Он старался не смотреть на сморщенное личико, не загадывать ничего заранее, не надеяться, не привязаться… Но все равно смотрел — пока шел по длинному коридору на террасу, пока спускался с крыльца к ногам Планеты. У новорожденных неземной взгляд, они смотрят на мир будто с другой стороны — со стороны небытия. И легко уходят обратно в небытие, задержавшись в этом мире лишь на несколько минут. Это был их с Ауне девятый ребенок — шестерых Олаф проводил обратно за черту… Они уходили тихо: засыпали, потом теряли сознание, потом переставали дышать. Но сначала смотрели сквозь Олафа голубыми глазами, и в этом взгляде не было ни любопытства, ни тревоги, ни беспомощности — в нем крылась мудрость и тайное знание. О том, что есть там, за чертой. Им было не страшно туда возвращаться.

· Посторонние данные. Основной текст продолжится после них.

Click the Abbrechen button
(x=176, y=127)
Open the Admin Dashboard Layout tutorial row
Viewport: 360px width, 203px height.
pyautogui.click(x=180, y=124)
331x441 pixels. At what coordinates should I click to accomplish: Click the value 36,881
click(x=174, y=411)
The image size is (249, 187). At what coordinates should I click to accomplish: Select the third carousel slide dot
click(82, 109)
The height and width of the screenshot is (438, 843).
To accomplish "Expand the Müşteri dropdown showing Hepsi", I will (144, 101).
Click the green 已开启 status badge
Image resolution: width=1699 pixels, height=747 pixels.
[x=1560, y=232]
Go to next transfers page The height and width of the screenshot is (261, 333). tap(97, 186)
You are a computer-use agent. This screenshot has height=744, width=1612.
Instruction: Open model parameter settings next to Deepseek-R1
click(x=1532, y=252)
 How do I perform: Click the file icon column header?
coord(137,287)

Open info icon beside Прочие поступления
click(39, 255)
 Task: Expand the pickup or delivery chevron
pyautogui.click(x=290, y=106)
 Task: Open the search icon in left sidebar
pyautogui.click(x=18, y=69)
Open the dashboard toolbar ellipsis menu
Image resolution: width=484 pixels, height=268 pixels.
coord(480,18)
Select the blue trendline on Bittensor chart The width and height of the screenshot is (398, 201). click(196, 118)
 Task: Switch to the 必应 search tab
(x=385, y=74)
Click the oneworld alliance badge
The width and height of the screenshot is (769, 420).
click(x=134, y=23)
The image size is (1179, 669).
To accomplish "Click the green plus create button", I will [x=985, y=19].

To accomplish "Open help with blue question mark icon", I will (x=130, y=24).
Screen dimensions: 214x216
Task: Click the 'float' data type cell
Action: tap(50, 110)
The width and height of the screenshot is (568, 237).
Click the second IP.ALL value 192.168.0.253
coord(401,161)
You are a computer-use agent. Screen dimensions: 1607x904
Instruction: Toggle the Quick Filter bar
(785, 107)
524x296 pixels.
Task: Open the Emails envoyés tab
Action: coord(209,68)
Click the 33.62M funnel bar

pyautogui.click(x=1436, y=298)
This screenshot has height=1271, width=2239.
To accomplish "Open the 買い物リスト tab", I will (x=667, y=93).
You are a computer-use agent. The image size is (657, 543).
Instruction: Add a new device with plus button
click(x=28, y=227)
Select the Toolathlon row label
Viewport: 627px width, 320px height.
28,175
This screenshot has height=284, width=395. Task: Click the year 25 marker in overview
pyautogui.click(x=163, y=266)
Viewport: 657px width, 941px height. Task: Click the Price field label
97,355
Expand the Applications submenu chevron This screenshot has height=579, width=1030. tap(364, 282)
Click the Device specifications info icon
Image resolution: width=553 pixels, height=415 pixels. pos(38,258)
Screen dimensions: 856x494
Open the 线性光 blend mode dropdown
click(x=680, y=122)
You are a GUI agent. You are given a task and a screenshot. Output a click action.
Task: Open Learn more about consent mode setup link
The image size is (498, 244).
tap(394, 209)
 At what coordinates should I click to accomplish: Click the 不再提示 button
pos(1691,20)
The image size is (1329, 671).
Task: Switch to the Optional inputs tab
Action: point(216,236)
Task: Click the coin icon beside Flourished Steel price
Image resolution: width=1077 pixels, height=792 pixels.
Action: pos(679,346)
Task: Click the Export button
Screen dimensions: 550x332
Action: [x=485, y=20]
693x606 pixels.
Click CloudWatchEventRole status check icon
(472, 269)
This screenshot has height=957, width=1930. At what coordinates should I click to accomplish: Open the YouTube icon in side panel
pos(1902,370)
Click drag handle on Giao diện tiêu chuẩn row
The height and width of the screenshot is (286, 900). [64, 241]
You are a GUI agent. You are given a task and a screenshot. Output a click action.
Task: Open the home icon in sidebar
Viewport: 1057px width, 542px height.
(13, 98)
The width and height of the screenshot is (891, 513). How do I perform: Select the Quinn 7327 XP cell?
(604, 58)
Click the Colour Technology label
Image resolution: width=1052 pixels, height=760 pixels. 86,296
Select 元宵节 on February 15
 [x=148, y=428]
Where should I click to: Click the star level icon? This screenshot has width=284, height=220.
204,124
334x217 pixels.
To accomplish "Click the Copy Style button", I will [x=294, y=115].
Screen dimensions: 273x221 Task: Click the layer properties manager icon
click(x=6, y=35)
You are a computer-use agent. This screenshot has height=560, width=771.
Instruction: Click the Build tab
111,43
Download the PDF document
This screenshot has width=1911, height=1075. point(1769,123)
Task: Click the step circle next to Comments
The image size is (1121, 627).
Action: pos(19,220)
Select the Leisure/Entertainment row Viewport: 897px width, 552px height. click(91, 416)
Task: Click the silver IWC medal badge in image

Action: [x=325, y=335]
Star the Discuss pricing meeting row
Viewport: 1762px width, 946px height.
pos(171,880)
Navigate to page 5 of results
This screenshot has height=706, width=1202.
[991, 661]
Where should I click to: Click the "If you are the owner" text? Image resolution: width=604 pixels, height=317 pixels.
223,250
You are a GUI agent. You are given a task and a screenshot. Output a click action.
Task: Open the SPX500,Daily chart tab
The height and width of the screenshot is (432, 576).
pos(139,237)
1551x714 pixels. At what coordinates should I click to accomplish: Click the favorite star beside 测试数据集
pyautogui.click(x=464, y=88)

Легкий ночной ветер встрепал волосы, когда Олаф подошел к перилам террасы, солнце оставалось неподвижным и равнодушным, как и статуя Планеты. И он уже не мог оторвать взгляд от маленького личика, не мог не искать на нем признаков гипоксии. Не надеялся, нет, — всей силой души, каждой своей клеточкой хотел, чтобы мальчик выжил. Не мечтал о том, как его сын вырастет, не строил планов, не представлял первых его шагов и первых книжек — только чтобы он жил здесь и сейчас. Любой ценой. Хотел так сильно, что готов был кричать. Валяться в ногах у Планеты и умолять…
Чтобы Ауне, выйдя на террасу, плакала от радости, чтобы они смеялись и кружились обнявшись — втроем. И Олаф целовал бы их обоих, и прижимал к себе, и кричал в океан: «У меня сын! Слышите, вы? У меня сын!» Чтобы из госпиталя высыпали все, кто принимал роды, и дежурившие в ночь врачи, и сестры, и санитарки, и истопники, и повара. Они бы тоже обнимались и улыбались, смахивая слезы с глаз, и поздравляли, целовали Ауне и хлопали Олафа по плечам…
Кислородный концентратор сохранил бы ребенку жизнь.
Мысль была нестерпима, от нее подогнулись ноги, и Олаф прислонился к перилам террасы, прижался лицом к махонькому свертку на руках. Он уже сбросил своего ребенка со скалы. Тогда, ночью, на Гагачьем острове. Как легко это вышло — не глядя в голубые глаза младенца! Он сам принял решение, сам отказался от спасения, а потом еще и согласился с ОБЖ, подписал бумагу…
Зачем, зачем он это сделал? Что от этого менялось? Красивый жест? Хотел порисоваться перед самим собой? Перед Планетой? Он мог не бросать кислородный концентратор в океан. Он мог вернуться за ним на Гагачий остров. Мог! И пусть, пусть мальчик не стал бы таким, как все здоровые ребятишки, но он бы жил, жил! А остальное неважно… И — да, теперь можно валяться в ногах у Планеты, теперь можно просить ее о милости и обвинять в безразличии…
— Прости меня, сынок, — выговорил Олаф тихо и сипло. — Это мое решение, моя вина… Только моя…
Мальчик смотрел сквозь него мудрыми голубыми глазами.
[1] Сыротоп (здесь) — ворвань, жидкий жир рыбы и морских животных, вытапливаемый на солнце, без варки.